Dans la foulée, le président a décidé de jeter le manche en fin de saison. A partir de là, le labeur n'avait plus aucun sens et le chantier a commencé à tourner au désastre. Dernier épisode, c'est l'entraineur qui s'est mis en situation de démission. Erreur de casting ou mauvais portage des rôles ? En tout cas, on ne sait guère comment tout cela finira mal.
Il est difficile de se faire à l'idée que l'As Pikine, qui coule corps, âme et biens, est bien ce resplendissant pavillon qui, la saison dernière, voguait au-dessus des flots et faisait de la banlieue le lieu de tous les rêves.
Une grande équipe de football dans cette zone populeuse et cosmopolite, qui vit ses passions jusqu'à l'extrême, était l'idéal d'un projet derrière lequel le football sénégalais court depuis l'indépendance.
Voilà, en effet, un demi-siècle qu'on attend une "chose" qui tient de ces monstres qui ont assujetti le continent comme le Hafia, le Canon de Yaoundé, le National du Caire, etc.
Evitant d'avoir les yeux plus gros qu'un ballon, on se serait même contenté d'un schéma plus modeste. Avec juste des "clubs forts", bien assis sur leurs structures, portés par un modèle de développement cohérent et qui ne se gèreraient pas comme des butiku mbagg, fonctionnant au loxo ci poos.
Mais ce club fort on ne l'invente pas. De même que ce n'est pas avec des roulements d'épaules qu'on le bâtit ; il se porte autour d'un cou solide, avec un tour de reins qui assure l'équilibre sous la charge.
Pikine va donc au crash et on se demande s'il y a encore un pilote dans l'avion. Il paraît qu'il s'est éjecté en douce, en laissant des casseroles derrière lui. Quant à l'officier de navigation, il a lâché les commandes pour laisser le pilote automatique chercher la bonne direction. Advienne que pourra.

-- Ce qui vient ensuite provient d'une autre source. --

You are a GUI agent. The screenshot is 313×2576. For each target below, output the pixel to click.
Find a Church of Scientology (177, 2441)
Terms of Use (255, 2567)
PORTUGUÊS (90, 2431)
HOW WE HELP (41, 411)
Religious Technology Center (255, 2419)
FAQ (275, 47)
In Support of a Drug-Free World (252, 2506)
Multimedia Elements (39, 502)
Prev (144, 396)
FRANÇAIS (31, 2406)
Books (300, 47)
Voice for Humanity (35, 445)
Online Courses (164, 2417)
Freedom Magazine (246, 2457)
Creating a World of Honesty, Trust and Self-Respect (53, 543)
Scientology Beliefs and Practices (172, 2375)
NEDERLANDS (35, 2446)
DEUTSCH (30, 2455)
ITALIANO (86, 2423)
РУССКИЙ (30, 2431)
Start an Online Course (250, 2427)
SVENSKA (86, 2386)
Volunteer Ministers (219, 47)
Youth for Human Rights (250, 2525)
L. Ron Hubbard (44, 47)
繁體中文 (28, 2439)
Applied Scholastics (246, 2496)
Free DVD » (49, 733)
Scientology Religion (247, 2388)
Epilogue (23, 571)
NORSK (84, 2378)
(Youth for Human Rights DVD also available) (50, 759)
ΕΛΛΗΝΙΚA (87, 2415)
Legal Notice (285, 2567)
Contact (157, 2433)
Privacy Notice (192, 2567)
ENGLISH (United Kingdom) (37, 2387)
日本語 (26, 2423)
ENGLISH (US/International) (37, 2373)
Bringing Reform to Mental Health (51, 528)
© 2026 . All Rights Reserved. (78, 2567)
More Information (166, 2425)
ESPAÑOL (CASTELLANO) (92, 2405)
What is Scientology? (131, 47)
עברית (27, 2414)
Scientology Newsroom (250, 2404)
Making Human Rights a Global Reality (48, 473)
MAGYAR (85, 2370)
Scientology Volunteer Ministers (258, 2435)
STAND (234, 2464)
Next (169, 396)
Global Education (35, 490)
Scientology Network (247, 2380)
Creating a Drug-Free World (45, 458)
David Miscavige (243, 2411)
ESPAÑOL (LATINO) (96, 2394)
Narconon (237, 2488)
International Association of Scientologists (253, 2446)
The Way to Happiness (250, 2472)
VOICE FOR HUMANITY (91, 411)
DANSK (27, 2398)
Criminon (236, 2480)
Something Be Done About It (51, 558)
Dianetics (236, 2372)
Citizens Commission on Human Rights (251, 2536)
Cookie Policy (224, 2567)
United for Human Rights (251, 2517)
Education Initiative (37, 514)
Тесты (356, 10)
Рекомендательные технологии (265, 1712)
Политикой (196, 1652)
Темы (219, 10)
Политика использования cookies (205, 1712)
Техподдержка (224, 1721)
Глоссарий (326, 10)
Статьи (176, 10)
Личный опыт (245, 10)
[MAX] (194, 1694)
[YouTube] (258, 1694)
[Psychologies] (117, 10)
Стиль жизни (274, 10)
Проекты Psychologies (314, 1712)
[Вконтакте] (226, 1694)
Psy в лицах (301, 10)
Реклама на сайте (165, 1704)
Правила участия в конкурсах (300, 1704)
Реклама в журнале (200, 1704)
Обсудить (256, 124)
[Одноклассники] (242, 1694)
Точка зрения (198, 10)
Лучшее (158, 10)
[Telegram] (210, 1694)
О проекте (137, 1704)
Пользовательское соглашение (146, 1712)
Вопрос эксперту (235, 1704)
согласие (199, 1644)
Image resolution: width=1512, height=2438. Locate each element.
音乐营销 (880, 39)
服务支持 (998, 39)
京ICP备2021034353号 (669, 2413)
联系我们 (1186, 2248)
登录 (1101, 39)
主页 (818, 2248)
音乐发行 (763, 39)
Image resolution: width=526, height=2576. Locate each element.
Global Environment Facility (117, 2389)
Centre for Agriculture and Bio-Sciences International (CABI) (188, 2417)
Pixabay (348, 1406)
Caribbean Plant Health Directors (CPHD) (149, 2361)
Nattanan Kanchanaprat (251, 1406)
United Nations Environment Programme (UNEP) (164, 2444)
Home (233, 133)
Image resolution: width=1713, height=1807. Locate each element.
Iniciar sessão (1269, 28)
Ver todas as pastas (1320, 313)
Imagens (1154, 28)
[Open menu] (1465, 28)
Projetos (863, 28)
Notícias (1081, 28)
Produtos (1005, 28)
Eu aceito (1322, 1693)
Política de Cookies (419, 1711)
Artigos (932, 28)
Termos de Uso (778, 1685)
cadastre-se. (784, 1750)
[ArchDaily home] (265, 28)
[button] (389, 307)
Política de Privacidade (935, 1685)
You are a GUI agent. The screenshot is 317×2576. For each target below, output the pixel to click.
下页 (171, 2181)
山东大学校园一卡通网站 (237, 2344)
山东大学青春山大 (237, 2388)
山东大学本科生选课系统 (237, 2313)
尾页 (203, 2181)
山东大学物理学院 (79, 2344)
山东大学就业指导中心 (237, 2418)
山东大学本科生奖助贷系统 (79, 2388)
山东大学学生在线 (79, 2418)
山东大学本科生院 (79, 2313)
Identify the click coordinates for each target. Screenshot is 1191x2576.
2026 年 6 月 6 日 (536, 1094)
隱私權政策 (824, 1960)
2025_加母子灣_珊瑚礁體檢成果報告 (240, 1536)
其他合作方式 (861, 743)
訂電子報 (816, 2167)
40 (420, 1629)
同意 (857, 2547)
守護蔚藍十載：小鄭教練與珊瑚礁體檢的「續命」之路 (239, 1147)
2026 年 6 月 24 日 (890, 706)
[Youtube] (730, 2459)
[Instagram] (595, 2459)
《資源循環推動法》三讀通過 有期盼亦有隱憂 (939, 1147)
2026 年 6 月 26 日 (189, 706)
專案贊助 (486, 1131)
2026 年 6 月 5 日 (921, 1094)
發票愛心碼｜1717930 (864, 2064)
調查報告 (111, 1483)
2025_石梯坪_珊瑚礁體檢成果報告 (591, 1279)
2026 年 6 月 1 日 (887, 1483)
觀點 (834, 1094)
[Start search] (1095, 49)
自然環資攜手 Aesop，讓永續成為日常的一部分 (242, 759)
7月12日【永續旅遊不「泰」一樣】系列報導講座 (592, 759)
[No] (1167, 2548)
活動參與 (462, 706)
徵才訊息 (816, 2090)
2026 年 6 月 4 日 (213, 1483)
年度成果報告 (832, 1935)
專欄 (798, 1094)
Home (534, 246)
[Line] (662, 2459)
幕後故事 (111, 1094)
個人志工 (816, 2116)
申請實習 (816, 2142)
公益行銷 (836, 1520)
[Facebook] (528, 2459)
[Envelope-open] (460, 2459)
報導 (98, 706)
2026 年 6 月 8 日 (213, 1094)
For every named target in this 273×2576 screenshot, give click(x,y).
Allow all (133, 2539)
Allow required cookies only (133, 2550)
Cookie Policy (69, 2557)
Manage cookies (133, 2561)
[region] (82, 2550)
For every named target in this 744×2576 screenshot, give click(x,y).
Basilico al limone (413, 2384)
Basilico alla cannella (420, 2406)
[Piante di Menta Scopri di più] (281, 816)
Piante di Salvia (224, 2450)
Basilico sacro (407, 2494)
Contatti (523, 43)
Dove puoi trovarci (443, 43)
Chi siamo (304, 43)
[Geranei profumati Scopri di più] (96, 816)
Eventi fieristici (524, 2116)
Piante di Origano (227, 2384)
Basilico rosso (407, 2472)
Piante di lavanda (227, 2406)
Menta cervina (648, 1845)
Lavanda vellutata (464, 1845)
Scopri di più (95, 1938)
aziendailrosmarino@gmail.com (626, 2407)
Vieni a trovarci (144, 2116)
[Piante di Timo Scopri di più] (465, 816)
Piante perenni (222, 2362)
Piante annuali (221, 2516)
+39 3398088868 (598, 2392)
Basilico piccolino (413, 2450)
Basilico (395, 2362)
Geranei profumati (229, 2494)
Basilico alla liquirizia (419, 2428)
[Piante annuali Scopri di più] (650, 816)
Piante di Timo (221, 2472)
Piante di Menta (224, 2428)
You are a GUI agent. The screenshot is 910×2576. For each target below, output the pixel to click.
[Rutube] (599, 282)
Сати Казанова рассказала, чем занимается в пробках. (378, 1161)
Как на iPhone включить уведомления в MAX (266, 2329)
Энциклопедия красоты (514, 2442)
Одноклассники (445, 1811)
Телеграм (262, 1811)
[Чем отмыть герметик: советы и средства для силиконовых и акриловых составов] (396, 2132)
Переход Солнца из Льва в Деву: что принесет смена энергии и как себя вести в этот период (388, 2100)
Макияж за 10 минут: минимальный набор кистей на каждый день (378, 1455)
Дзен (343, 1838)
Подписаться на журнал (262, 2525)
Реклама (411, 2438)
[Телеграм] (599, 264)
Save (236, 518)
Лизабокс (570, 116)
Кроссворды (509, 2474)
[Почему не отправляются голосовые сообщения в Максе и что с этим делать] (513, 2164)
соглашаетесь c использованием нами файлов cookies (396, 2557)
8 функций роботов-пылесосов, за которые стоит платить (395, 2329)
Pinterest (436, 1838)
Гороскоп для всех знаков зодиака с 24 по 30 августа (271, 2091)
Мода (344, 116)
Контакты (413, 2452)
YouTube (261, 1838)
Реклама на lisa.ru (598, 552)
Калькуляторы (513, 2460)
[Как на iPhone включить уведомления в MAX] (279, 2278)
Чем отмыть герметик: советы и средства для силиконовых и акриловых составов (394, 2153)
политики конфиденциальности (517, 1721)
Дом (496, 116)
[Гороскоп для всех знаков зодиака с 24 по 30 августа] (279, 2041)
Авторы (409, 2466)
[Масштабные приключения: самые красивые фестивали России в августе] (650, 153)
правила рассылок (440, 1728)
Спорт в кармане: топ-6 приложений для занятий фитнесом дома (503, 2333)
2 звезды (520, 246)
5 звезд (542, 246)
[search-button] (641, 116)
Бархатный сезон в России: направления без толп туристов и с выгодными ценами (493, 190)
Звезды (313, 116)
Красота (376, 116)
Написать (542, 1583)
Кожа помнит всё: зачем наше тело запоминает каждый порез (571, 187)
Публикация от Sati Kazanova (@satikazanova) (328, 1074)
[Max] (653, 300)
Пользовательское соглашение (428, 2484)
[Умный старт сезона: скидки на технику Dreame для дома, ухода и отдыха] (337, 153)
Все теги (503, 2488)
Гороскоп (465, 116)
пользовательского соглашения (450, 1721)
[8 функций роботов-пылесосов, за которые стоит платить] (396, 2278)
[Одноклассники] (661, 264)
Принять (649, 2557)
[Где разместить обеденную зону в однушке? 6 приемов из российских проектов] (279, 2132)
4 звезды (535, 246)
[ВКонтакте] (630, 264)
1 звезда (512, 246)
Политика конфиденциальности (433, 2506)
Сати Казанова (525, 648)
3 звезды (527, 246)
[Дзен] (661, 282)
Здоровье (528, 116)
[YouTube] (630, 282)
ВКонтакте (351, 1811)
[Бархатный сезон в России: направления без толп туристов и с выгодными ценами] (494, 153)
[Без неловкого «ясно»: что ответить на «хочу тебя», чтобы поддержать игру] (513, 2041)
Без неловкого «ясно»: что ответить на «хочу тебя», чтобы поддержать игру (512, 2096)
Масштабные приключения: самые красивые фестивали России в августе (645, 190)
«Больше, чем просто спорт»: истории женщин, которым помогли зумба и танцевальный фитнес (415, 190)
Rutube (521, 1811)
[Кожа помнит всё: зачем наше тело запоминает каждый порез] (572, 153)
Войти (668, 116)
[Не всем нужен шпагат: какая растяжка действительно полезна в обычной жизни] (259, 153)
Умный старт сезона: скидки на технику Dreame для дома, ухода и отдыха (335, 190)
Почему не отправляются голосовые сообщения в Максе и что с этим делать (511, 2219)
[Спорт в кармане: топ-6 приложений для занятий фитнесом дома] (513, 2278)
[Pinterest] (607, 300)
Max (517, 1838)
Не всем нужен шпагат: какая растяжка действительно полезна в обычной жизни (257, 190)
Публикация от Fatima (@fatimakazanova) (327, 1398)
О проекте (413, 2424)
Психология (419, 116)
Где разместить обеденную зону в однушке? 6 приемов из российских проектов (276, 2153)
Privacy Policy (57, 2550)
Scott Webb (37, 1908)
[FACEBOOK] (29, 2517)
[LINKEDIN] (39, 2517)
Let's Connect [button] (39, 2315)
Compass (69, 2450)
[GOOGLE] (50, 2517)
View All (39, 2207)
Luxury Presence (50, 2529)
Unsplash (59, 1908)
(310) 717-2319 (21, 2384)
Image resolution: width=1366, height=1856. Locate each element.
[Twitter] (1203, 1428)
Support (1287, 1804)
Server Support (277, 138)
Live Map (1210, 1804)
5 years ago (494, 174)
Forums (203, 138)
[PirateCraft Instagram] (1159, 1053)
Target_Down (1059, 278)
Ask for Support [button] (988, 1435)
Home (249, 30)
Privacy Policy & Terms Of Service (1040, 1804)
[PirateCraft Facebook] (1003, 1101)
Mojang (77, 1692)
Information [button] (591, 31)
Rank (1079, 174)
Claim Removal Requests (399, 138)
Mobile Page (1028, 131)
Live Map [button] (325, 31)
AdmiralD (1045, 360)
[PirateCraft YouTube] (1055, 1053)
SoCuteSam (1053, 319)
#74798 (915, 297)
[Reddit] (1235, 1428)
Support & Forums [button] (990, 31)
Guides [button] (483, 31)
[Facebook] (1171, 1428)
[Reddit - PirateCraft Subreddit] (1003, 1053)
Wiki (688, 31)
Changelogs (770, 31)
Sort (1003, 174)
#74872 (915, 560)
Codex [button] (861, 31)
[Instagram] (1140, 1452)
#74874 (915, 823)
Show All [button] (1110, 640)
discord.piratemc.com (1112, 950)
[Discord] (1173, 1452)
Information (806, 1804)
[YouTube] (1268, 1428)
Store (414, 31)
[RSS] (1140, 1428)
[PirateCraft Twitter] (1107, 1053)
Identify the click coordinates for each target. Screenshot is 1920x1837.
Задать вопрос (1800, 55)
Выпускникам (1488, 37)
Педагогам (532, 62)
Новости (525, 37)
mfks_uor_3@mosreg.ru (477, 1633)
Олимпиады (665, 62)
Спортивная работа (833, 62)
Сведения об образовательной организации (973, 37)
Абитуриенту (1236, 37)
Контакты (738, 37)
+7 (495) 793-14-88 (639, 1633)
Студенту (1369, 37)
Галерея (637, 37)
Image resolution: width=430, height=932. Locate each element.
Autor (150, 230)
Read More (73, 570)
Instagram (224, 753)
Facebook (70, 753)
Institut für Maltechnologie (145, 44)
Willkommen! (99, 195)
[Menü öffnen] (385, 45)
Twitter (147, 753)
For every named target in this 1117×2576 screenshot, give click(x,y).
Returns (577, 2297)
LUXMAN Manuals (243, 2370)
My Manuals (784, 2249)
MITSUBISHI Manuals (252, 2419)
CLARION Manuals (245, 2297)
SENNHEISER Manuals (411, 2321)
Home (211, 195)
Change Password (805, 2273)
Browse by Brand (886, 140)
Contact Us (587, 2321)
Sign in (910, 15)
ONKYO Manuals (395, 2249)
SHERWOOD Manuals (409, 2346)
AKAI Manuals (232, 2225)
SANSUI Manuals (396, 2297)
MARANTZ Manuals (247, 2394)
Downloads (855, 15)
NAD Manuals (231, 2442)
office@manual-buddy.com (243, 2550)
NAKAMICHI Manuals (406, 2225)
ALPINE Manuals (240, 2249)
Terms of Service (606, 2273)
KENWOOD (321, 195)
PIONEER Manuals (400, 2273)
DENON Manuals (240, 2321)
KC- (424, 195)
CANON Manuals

On a envie de se pincer. Est-ce bien ce club qui, fort de son doublé Coupe-championnat de la saison dernière, était porteur de cette lumière avec laquelle il fallait s'afficher pour ne pas rater le train du populisme ? Il a été jusqu'au chef de l'Etat qui lui a ouvert les portes du palais, avec un don gracieux fait d'un bus et d'une enveloppe de 50 millions.
Pas besoin de se pincer. Rien n'est illusion devant la difficile réalité. Pikine ressemble à un jouet cassé aussitôt sorti de sa boîte. Pour un club qui tablait sur un budget de 300 millions de francs pour la saison, les comptes-rendus financiers que donne la presse sont ahurissants.
Modou Fall voyait grand, mais l'important dans la construction d'un club n'est pas dans les libéralités du portefeuille. Il est dans la gestion lucide qui tient compte du futur pour faire le présent.
La Ligue professionnelle devrait avoir un rôle de régulateur et davantage s'intéresser à l'équilibre financier des clubs. Ce n'est pas pour rien que la Direction nationale de contrôle de gestion existe dans le football professionnel français.
Instance indépendante, affublée du label de "gendarme", ses enquêtes sur l'état de santé financière des clubs peuvent lui permettre de prendre des décisions d'autorité quant à l'effectif en matière de recrutement, à la participation aux compétitions, voire à la relégation au regard des comptes.
A quoi cela aura-t-il servi à Pikine d'investir autant dans sa brève randonnée africaine au point de se retrouver aujourd'hui en péril ? Peut-être bien qu'une surveillance "policière" serait difficile de la part de la Ligue pro, dans un contexte de précarité où nombre de clubs ont du mal à assurer les fins de mois des joueurs et des techniciens, où des libéralités et des silences entourent les violations du cahier des charges pour le professionnalisme.
Mais tout devrait commencer par quelque chose, notamment par la normalisation des modes de fonctionnement.
Au moins pourrait-il être possible de contrôler les transferts, s'assurer de la maitrise des masses salariales et de l'équilibre des budgets sur une saison par rapport aux recettes possibles et probables.
Modou Fall n'a sans doute pas l'âge d'avoir vécu l'épisode instructif de Gorée en 1985, quand feu le président Yoro Sow refusa d'engager son club en Coupe d'Afrique des clubs champions, conscient du péril financier qui guettait dans une participation.
C'est un sens des responsabilités et une hauteur de vue qui relèvent d'une autre époque, quand on ne mettait pas tous les œufs dans un panier.
On ne prône pas le forfait pour Pikine, mais le sens des réalités. Réalités à prendre en compte aussi du côté de la présidence de la République. Poser les jalons d'un football émergeant ne relève pas du "cosmétisme" tape-à-l'œil.
On a vu où a fini le coup politique avec l'As Pikine ; on attend la démarche politique. Celle-là qui fera naitre et grandir les clubs de type nouveau tant attendus.